Well, the final table is in, and due to a last-minute
amendment to the rules, whereby Goal Diffrence has been replaced by a
FIFA style “in the event of a tie, the results between the two tied
sides will be taken into consideration”, I can exclusively reveal
that the mighty Rebels are top of the pile*. Of course, some may argue
that Lewes’ superior goal difference should have lifted them above
us, but then they shouldn’t have lost 2-0, should they?
|
Pl |
W |
D |
L |
F |
A |
Pts |
GD |
The Pride of the Coast |
6 |
2 |
3 |
1 |
10 |
10 |
9 |
0 |
B Grade Wannabees |
6 |
2 |
3 |
1 |
9 |
8 |
9 |
1 |
Chalet-Dwellers |
6 |
2 |
2 |
2 |
9 |
9 |
8 |
0 |
Young Conservatives |
6 |
1 |
2 |
3 |
10 |
11 |
4 |
-1 |
And whilst we’re on the subject, remember the “harshly-maligned
Seaside town” comments about Bognor from the Homes of Non League
Football book? Well, there’s more! A new book from The Idler, entitled
“Crap Towns: The 50 Worst Places to Live” singles out Bexhill,
Peacehaven, Hastings, Crawley, Brighton, Horsham (a town for Young Conservatives
run by Old Conservatives) and Bognor for abuse.
Apparently, “Crawley stands on the axis of evil
– the train line to Horsham”, whilst “Bognor stinks
of chip fat in the summer and death in the winter. The most common car
after an XR3i is a hearse”. And you thought I was scathing! The
mayor of Hastings retorted “the only major Sussex town** that hasn’t
been singled out for criticism is Worthing, which is pretty horrible itself”.
Miaow. This from a town that once had to bus out the junkies for the visit
of the Queen.
(* My head: my rules)
(** Correctly, the Mayor of Hastings has observed that Lewes isn’t
a major town. It’s a hamlet near Ringmer)
The quotes above have been paraphrased from the Evening Argus, Thursday
24th April. They had to be paraphrased as Mrs Horseman (yes, the “Flying
Horsewoman”) had thrown the paper out in a fit of efficiency.
As the evenings lengthen, and the shrill “caw, caw”

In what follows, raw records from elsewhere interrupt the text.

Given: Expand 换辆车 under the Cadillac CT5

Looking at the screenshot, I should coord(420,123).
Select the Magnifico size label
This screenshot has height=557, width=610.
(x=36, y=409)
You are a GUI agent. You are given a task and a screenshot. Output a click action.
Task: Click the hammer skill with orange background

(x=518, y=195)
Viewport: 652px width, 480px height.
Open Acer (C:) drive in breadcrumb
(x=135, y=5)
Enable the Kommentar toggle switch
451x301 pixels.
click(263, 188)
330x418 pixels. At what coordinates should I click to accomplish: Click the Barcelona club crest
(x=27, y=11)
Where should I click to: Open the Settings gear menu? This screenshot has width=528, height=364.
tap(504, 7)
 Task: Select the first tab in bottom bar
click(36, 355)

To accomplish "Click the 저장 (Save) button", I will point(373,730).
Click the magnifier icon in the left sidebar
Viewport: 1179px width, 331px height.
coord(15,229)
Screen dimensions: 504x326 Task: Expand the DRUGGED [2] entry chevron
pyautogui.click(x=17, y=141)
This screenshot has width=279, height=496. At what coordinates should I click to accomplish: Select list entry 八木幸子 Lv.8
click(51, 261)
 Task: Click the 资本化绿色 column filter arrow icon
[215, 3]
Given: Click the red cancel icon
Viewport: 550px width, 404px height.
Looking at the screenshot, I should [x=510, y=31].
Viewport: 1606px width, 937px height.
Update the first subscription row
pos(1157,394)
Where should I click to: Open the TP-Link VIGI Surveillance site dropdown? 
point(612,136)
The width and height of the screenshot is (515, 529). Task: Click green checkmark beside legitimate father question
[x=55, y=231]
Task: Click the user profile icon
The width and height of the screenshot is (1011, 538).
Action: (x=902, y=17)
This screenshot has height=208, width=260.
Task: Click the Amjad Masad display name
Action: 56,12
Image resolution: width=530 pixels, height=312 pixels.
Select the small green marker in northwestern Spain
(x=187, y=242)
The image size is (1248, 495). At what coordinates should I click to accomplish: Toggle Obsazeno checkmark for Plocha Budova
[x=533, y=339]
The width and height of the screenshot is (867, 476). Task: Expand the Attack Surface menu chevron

of birds fill the air, and our thoughts turn to DIY and barbecues, it
can only mean one thing – time for a new scarecrow. And the season
is coming to and end. So how has everyone done?
Well, it’s no real surprise that Cash-arlton have
gone up, although at time of writing the championship remains undecided.
Graham “Nice Guy” Roberts’ team has not won many friends
this season, but their fans are actually quite nice, so we’ll give
them the benefit of the doubt. The battle for second place, and what may
or may not be promotion, is still open – Butlins Regis Town have
to win at Walton, or Lose could sneak second (a win if Bognor lose, or
a 6-goal win if Bognor draw). Of course, Lewes ground is currently a B
grade (which some would argue is still pretty generous), although an appeal
may be in the offing. The likely scenario would be for just Carshalton
to go up, Lewes’ appeal to fail and they and Bognor will be joining
us once more for fun and frivolity next season.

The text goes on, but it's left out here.